REQUIREMENT ::
Repeat every record below exactly, omitting any pictures.

MATERIAL SUPPLIED ::

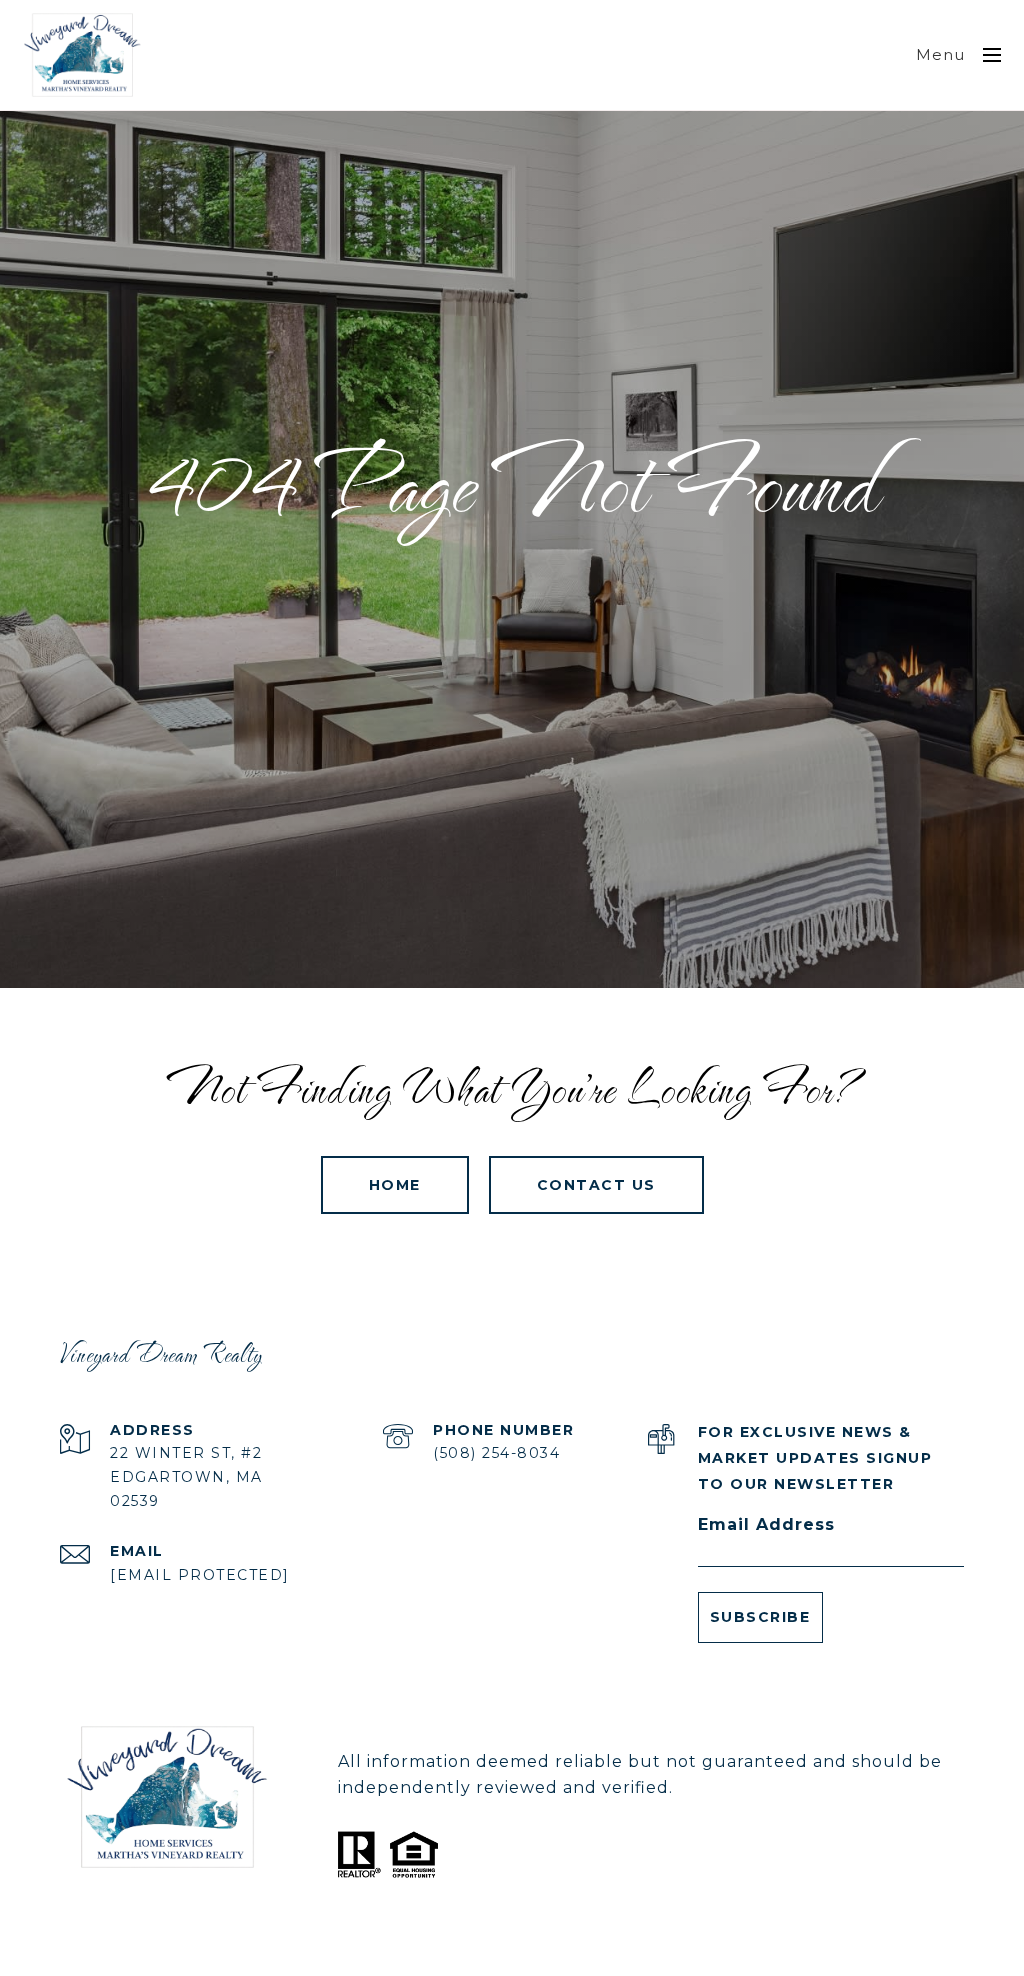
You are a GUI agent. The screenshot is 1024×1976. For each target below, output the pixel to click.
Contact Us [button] (596, 1185)
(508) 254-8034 (496, 1453)
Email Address (766, 1524)
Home (395, 1185)
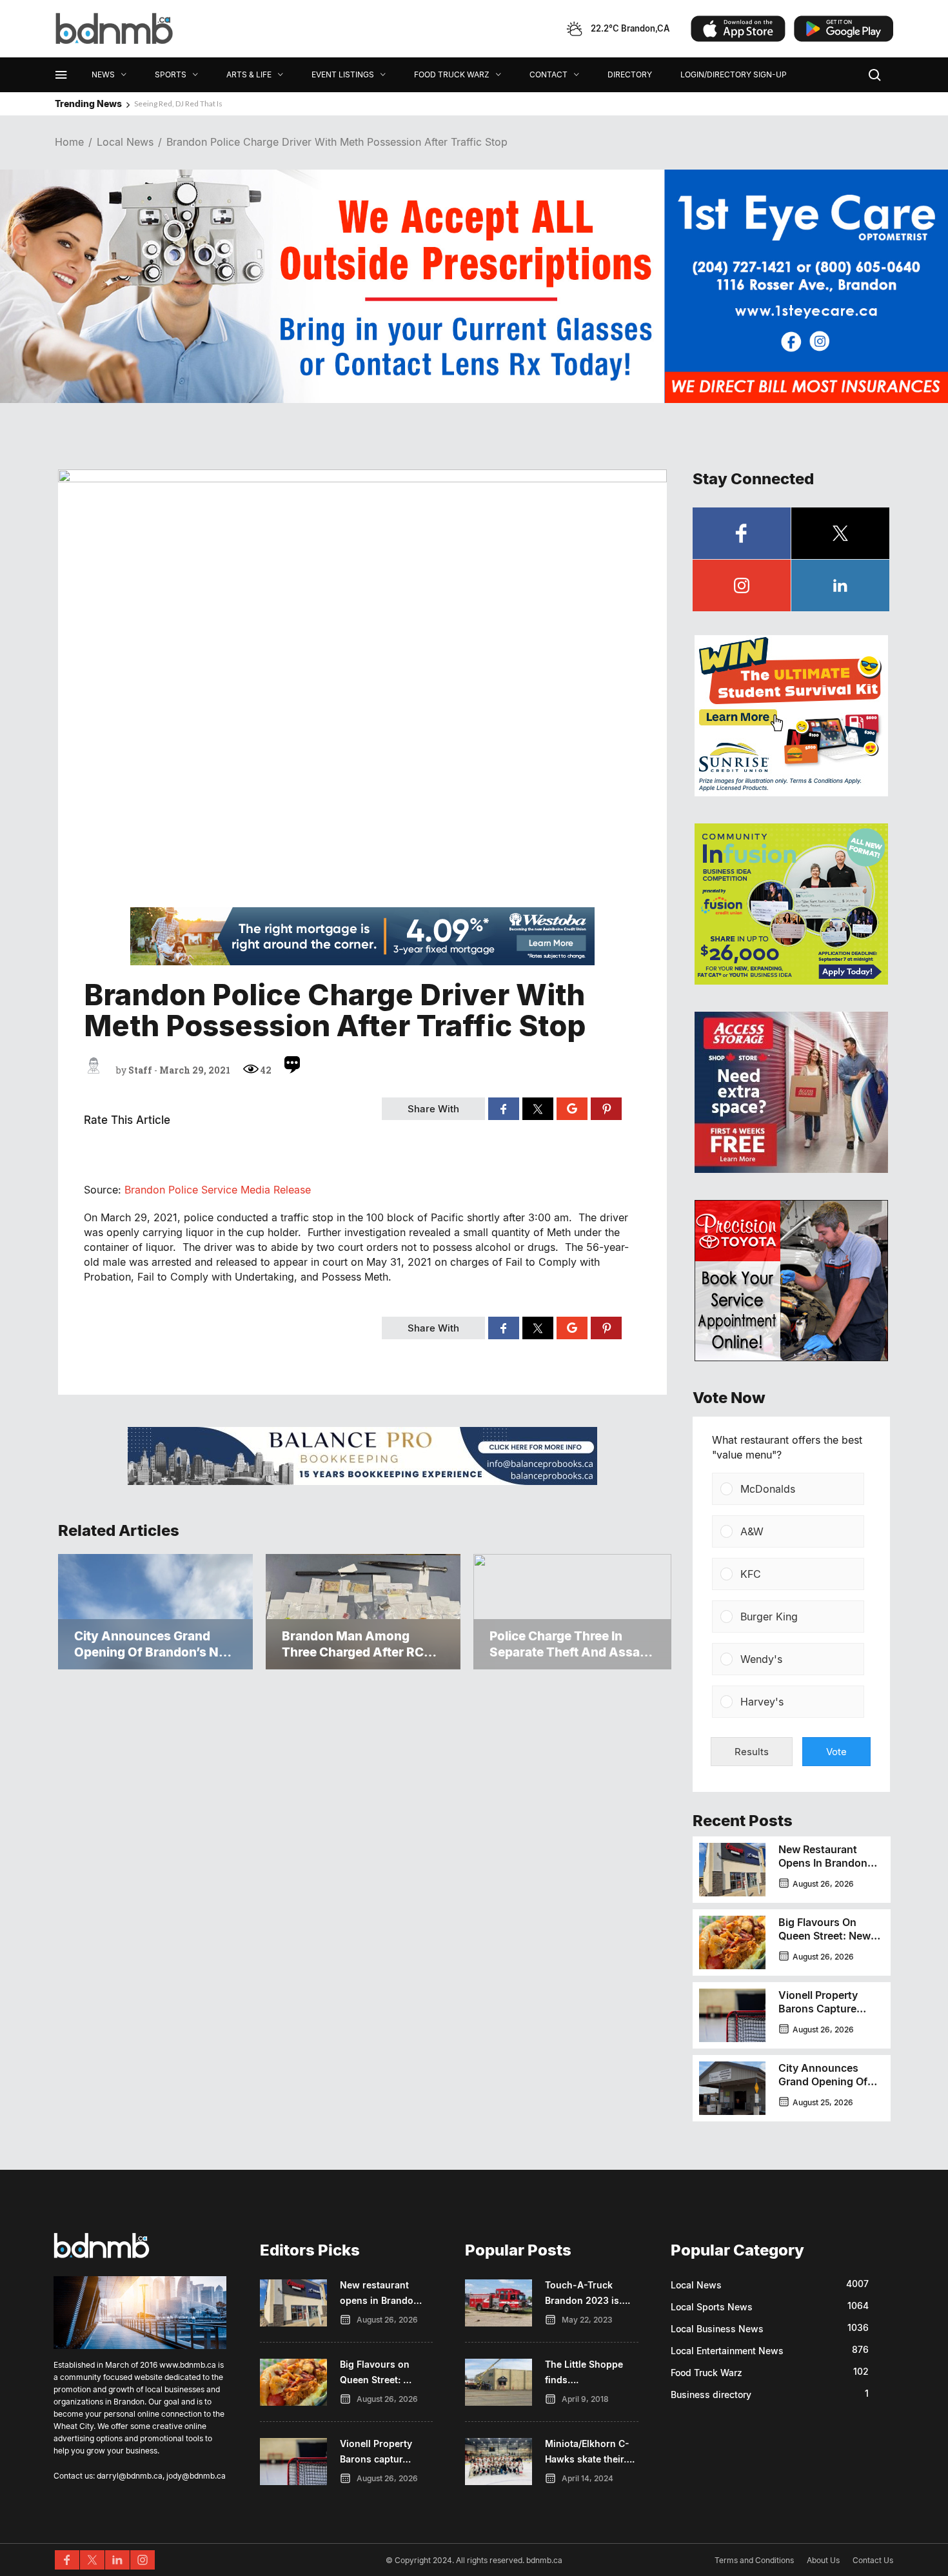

RESULT ::
You are a GUI agent. The screenshot is 1024×1976. For each target below, output the pixel to click.
Contact Us [button] (596, 1185)
(508) 254-8034 (496, 1453)
Email Address (766, 1524)
Home (395, 1185)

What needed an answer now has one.